George II (1683-1760) was born November 10, 1683, the only son of George I and Sophia. Though devoted
to Hanover, of which he was elector, George was more active in the
English government than his father had been. Caroline of Ansbach (whom he married in
1705 and had three sons and five daughters), through the subtle influence she exerted over
him, furthered the ascendancy of the great Whig minister, Sir Robert Walpole.
The early part of his reign was peaceful and notably prosperous. However, just as George had quarreled
with his father over personal matters, so his own son Frederick Louis, Prince of Wales, was strongly
at odds with the king and became nominal head of the opposition group that ousted Walpole in 1742. In
the War of the Austrian Succession, George led his troops in person at the battle of Dettingen (1743)

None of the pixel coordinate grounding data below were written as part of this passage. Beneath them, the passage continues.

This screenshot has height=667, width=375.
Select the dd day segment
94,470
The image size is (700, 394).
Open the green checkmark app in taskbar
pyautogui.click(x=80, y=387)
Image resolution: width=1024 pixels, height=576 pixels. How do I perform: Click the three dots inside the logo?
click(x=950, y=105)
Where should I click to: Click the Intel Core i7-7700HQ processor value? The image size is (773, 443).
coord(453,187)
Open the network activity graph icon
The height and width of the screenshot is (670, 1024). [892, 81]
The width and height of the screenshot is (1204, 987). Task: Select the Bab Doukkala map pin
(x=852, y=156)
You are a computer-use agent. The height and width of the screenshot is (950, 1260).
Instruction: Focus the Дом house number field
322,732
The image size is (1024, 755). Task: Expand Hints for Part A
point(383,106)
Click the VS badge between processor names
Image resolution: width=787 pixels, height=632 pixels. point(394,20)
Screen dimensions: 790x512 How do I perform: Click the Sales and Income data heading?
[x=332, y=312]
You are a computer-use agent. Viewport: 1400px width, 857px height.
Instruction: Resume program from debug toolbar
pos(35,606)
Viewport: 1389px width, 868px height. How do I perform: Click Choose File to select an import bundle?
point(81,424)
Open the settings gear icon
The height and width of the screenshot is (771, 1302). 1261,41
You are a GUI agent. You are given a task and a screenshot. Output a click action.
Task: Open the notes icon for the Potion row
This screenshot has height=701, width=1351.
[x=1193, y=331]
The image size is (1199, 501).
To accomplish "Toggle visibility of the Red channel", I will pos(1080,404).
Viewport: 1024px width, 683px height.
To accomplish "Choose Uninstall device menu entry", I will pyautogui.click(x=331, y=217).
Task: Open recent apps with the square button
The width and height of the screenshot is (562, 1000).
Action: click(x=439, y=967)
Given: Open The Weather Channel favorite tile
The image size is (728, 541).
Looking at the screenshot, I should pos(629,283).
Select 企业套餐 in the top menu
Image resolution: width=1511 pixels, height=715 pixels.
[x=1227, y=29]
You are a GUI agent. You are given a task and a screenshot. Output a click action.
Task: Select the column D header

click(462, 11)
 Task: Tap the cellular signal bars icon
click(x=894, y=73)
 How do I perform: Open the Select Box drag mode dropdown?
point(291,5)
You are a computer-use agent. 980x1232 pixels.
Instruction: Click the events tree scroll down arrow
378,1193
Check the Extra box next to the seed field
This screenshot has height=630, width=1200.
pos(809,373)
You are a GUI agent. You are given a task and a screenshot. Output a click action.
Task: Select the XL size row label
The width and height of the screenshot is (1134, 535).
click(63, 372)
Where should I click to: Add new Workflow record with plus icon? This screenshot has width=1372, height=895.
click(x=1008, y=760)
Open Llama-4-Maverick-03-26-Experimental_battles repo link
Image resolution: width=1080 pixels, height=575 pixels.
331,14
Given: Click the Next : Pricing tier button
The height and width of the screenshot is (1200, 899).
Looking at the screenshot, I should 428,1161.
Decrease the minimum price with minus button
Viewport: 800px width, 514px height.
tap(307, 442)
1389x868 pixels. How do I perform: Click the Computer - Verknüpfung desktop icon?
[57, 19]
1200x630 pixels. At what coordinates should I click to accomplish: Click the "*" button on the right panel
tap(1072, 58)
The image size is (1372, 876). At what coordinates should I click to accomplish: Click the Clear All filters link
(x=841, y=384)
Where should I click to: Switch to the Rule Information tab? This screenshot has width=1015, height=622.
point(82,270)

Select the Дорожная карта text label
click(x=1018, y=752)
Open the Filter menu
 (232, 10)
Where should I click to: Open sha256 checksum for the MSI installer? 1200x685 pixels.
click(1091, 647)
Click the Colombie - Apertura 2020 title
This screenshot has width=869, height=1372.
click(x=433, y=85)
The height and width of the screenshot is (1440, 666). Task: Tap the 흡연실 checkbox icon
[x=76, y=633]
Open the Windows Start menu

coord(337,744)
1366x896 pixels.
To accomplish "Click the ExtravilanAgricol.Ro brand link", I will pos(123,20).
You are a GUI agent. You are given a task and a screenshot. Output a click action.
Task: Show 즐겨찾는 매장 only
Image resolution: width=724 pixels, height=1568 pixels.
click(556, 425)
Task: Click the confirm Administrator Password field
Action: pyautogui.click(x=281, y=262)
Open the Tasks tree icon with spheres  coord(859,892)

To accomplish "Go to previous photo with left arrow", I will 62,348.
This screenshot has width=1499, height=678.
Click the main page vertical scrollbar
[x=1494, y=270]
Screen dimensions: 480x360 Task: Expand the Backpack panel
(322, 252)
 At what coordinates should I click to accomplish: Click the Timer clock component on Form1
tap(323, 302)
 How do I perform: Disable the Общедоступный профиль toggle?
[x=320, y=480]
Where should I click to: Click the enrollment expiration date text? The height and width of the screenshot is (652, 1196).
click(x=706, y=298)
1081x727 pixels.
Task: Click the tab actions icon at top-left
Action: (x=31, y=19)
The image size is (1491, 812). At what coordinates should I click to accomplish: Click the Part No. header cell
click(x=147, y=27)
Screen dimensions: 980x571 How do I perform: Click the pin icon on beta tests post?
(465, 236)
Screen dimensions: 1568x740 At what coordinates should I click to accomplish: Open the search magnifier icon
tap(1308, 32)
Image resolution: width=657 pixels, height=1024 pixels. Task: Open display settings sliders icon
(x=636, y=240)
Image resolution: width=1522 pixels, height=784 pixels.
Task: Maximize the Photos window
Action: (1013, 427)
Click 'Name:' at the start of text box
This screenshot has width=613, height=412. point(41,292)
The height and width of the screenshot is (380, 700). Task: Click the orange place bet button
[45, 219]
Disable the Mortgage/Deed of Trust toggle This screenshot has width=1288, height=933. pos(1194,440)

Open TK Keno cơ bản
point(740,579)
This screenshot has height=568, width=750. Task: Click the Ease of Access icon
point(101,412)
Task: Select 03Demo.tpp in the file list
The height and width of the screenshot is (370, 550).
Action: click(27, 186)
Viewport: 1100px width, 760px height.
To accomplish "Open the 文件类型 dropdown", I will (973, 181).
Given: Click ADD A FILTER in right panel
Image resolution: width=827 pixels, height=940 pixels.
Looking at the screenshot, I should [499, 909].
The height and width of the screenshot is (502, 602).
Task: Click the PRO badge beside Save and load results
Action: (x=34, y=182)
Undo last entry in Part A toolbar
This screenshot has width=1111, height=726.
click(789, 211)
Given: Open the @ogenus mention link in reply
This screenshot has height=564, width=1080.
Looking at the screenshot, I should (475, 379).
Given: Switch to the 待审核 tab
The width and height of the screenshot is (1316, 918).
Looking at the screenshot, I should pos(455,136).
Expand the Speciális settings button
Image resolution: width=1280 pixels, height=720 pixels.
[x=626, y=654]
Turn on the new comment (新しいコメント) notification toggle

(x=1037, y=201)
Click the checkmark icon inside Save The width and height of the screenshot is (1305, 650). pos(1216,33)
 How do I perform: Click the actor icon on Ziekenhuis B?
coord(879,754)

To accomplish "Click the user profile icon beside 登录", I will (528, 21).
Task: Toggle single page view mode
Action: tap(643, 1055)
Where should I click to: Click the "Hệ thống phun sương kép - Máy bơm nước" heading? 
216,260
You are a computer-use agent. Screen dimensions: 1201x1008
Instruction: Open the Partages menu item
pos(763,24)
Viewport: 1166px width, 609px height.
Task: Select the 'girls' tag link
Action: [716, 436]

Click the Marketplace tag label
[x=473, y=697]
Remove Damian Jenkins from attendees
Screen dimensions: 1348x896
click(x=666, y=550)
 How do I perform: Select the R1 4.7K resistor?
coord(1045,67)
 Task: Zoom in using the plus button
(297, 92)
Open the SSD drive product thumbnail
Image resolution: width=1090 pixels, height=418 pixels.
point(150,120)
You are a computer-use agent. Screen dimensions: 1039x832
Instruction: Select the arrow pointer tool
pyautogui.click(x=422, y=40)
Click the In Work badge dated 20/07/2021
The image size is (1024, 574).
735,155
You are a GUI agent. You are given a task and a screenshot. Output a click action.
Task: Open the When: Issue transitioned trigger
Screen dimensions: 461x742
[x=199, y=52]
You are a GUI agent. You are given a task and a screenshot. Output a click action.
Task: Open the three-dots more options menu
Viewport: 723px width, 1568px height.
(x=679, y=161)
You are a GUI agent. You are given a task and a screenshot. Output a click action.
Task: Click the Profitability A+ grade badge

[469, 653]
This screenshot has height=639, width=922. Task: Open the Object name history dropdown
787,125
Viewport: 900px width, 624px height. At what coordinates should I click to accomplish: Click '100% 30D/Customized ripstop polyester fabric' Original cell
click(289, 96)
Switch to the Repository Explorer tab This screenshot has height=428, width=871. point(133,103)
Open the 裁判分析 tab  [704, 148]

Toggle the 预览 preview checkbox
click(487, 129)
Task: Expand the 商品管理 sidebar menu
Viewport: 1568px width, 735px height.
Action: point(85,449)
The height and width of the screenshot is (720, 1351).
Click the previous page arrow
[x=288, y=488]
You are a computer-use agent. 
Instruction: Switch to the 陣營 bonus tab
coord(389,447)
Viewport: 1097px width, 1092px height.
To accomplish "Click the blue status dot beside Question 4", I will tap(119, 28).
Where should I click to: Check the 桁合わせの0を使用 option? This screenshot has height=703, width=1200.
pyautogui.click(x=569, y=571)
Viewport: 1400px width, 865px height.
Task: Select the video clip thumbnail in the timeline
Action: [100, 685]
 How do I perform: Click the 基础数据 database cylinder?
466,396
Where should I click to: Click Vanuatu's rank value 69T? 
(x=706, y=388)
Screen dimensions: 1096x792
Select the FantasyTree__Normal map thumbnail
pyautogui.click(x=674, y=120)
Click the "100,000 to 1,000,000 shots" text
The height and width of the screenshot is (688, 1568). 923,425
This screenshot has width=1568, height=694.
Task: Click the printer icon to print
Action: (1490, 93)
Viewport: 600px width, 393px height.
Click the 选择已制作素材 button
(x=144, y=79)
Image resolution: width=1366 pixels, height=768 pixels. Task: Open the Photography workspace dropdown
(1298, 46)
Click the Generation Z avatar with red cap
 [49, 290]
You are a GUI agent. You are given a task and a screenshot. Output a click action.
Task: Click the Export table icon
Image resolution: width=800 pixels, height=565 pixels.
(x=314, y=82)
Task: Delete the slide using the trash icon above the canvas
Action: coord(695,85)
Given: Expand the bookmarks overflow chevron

the last time a British monarch did so.
In 1745/46 the last uprising of the Jacobites was suppressed. England was expanding as a commercial
and colonial power and clashed with France in India and America as well as in Europe in the complex
struggle known as the Seven Years War (1756-63). The principal ministers after the fall of Walpole were
Henry Pelham, his brother, Thomas Pelham-Holles, Duke of Newcastle, and William Pitt, later Earl of
Chatham, the architect of England's victory in the Seven Years War. George II died of a stroke on October
25, 1760 and was succeeded by his grandson George III.